Depende da forma como o fizer. Uma desistência formal, assinada, pode implicar a perda definitiva dos direitos. Deixar simplesmente de negociar não tem esse efeito, embora os prazos de prescrição continuem a correr.

Sim, a indemnização vence juros de mora à taxa legal (art.º 805.º do Código Civil). O que varia é a data em que começam a contar. Se o tribunal fixou o valor já atualizado à data da sentença, os juros contam-se a partir dessa sentença (Acórdão do STJ sobre juros e atualização da indemnização ↗). Se o valor não foi atualizado, contam-se, em regra, desde a citação, ou seja, desde que o responsável foi chamado ao processo.

Em regra não paga IRS. As indemnizações por lesão corporal, doença ou morte ficam fora do imposto quando pagas por um seguro, fixadas por um tribunal ou por acordo homologado judicialmente (art.º 12.º, n.º 1 do Código do IRS), incluindo os danos morais. Quanto à penhora, a regra é menos protetora do que se pensa. Os tribunais têm entendido que a indemnização recebida de uma vez pode ser penhorada, salvo se se demonstrar que aquele dinheiro assegura a subsistência de quem o recebe. É essa função de sustento que dá a proteção do art.º 738.º do Código de Processo Civil, não o simples facto de o valor vir de um acidente. A mesma lógica acompanha o dinheiro depositado no banco, que mantém a proteção que o crédito tinha (art.º 739.º do mesmo Código). Já uma renda ou pensão periódica paga pela seguradora beneficia, em regra, da proteção dos dois terços, como as pensões em geral. E se o mesmo acidente for também acidente de trabalho, as prestações recebidas por essa via são, em regra, impenhoráveis, por força do regime especial explicado na página de acidentes de trabalho (art.º 78.º da Lei n.º 98/2009).

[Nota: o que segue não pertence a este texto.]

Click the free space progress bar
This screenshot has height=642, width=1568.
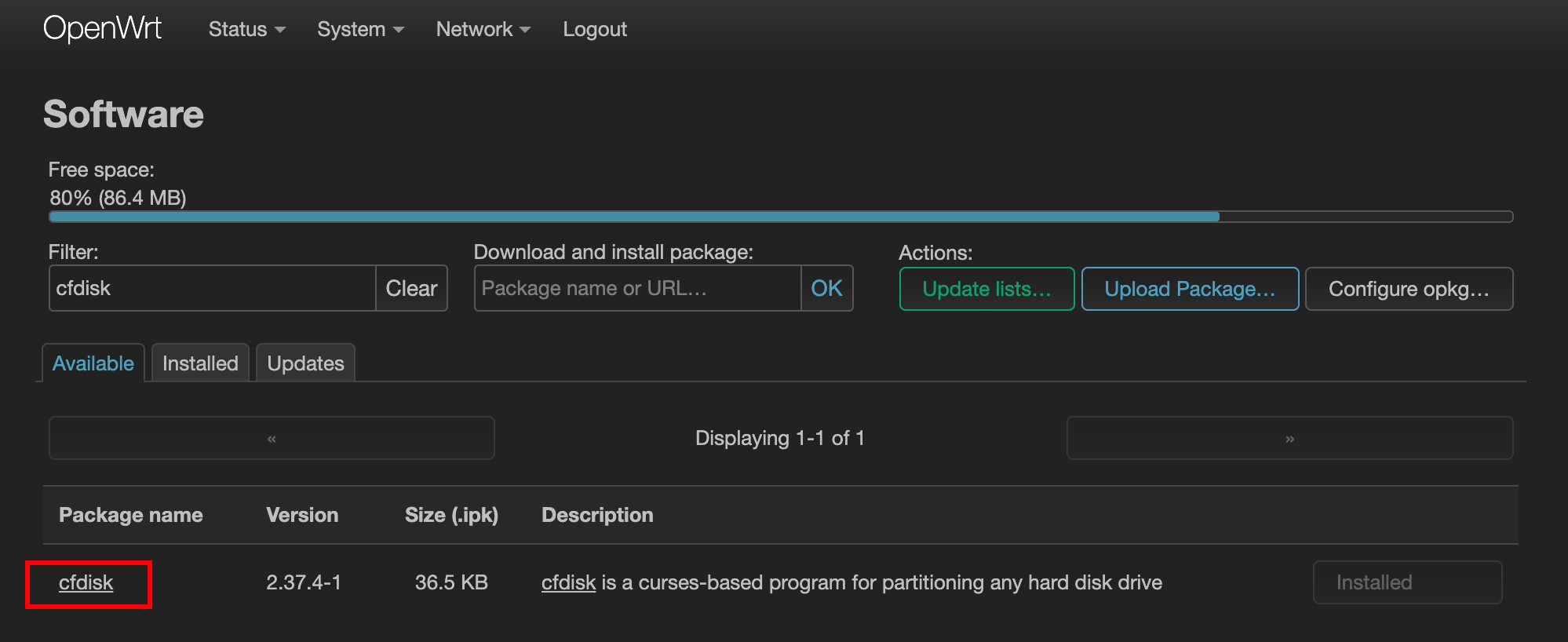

Em regra sim. O art.º 566.º/2 do Código Civil manda medir a indemnização pela diferença patrimonial reportada à data mais recente que o tribunal puder atender e não à do acidente, o que já permite ponderar a desvalorização da moeda entretanto ocorrida. Os tribunais tendem a atualizar o valor pela inflação entre o facto e a decisão, em articulação com os juros de mora para não haver dupla contagem.

Atropelamentos e vítimas vulneráveis

Em regra, sim. O peão na passadeira tem prioridade e a lei protege-o de forma reforçada. Ainda assim, cada caso é analisado em concreto, pois pode haver fatores que influenciem a repartição da responsabilidade, como a visibilidade do local ou a forma como a travessia foi iniciada.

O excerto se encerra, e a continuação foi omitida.